I am not short of focaccia recipes. I have ones that use a sponge starter, a sourdough starter, fresh yeast, dried yeast…but this one that I happened upon in Delicious magazine is my favourite to date. it is absolutely…delicious. And fairly quick and easy.

The dough is – be warned – incredibly frisky and difficult to handle, almost impossible to handle at the beginning. But don’t panic and use plenty of oil for your hands (and oil the surface you’re using). You’ll find you have to wash your hands a lot.

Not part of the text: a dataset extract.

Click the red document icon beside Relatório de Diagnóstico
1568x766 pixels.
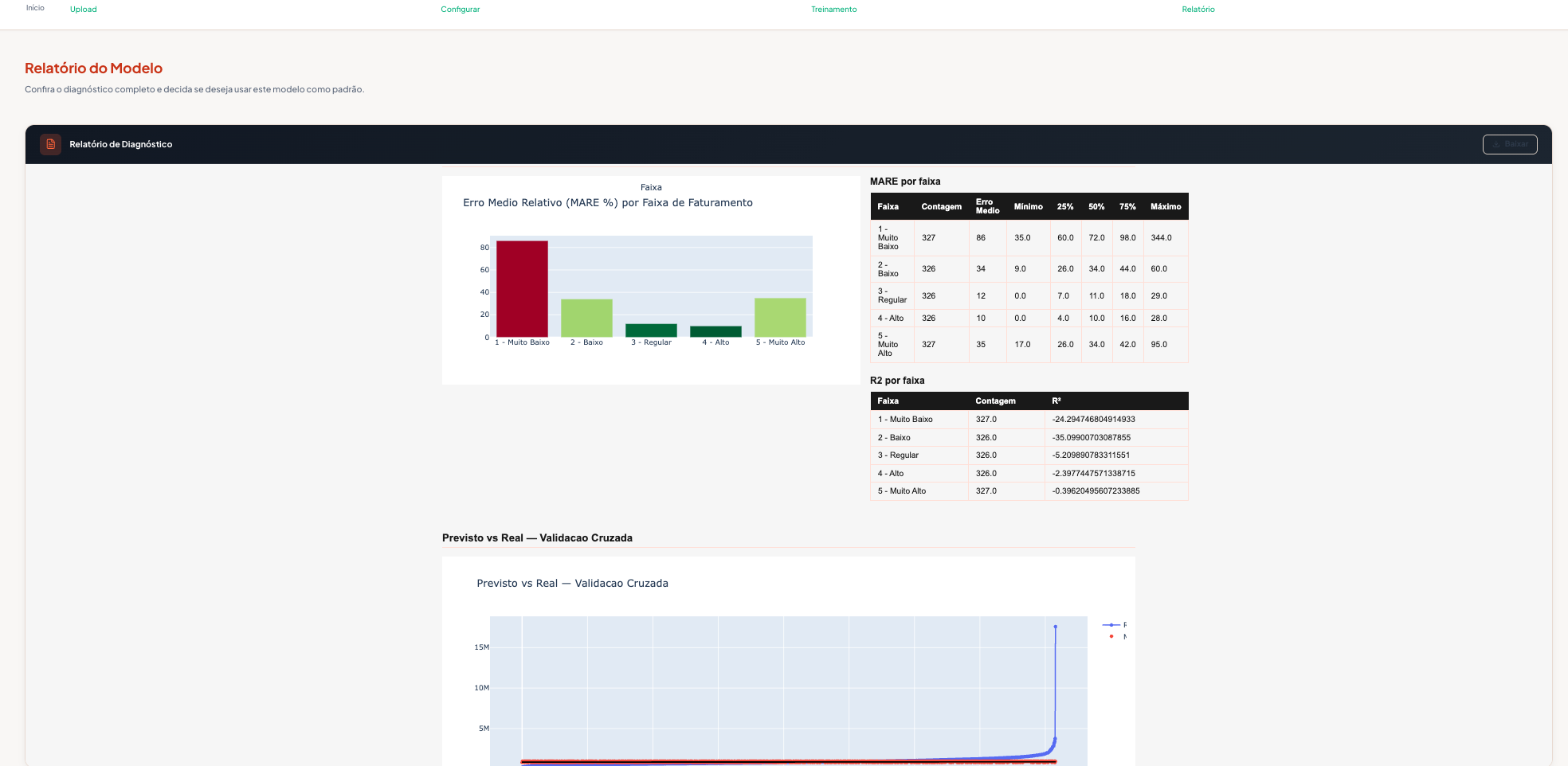tap(50, 144)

I used to do this in a mixer with a dough hook but a note here that the dough is easier to handle if you do the whole thing by hand.

The baking tray I use is approx 37cm by 28cm. It yields a focaccia which is a perfect depth for me.

Ingredients:

500g strong white flour

One and a half teaspoons of fine sea salt

3g/one teaspoon of dried yeast

400g water (make sure it’s not cold, I leave mine out for about 20 mins)

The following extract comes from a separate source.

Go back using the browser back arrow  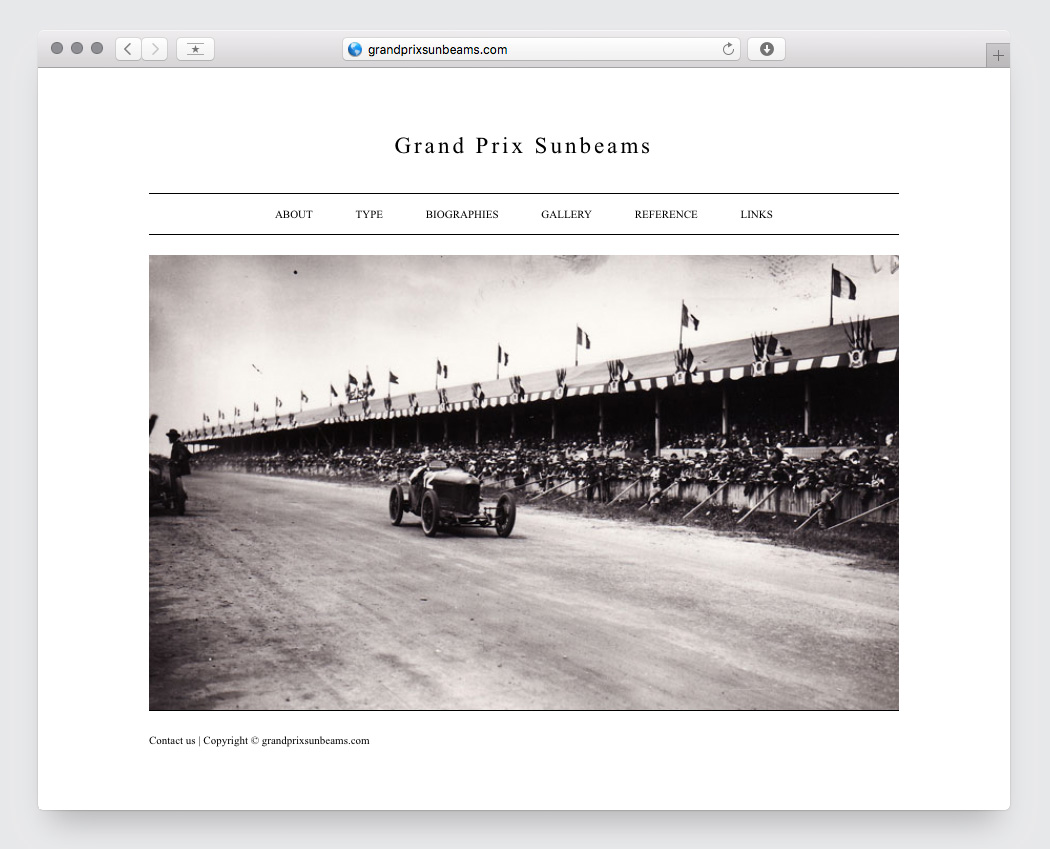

80g of extra virgin olive oil (note: you’ll use this during the stretching process but you’ll have quite a bit left which is okay, you use it just before baking)

toppings: salt/rosemary/chargrilled veg/olives/mozzarella (I use Mozzarella Cucina as it’s a lower hydration cheese but regular mozzarella is fine, just make sure it’s well drained)

Method

Put everything EXCEPT the oil in a bowl, mix up with a fork until it’s all come together, then add a handful of oil from the measured out oil and amalgamate as best you can, then leave it for about 20 mins.

After this, oil a surface/chopping board, again using a bit of the measured out oil to lubricate the surface you’re using (and also your hands) – or you can even use a large shallow tray. Turn the dough out, and gently stretch it out and fold it over on itself a few times. Leave for 30 mins and do the same thing again – stretch, fold. It’s nothing dramatic but you’re trying to get some air bubbles into the dough. Do this once or twice more (leave for 30 mins, stretch and fold) depending on the temperature of the room. You want it a bit bubbly and excited looking.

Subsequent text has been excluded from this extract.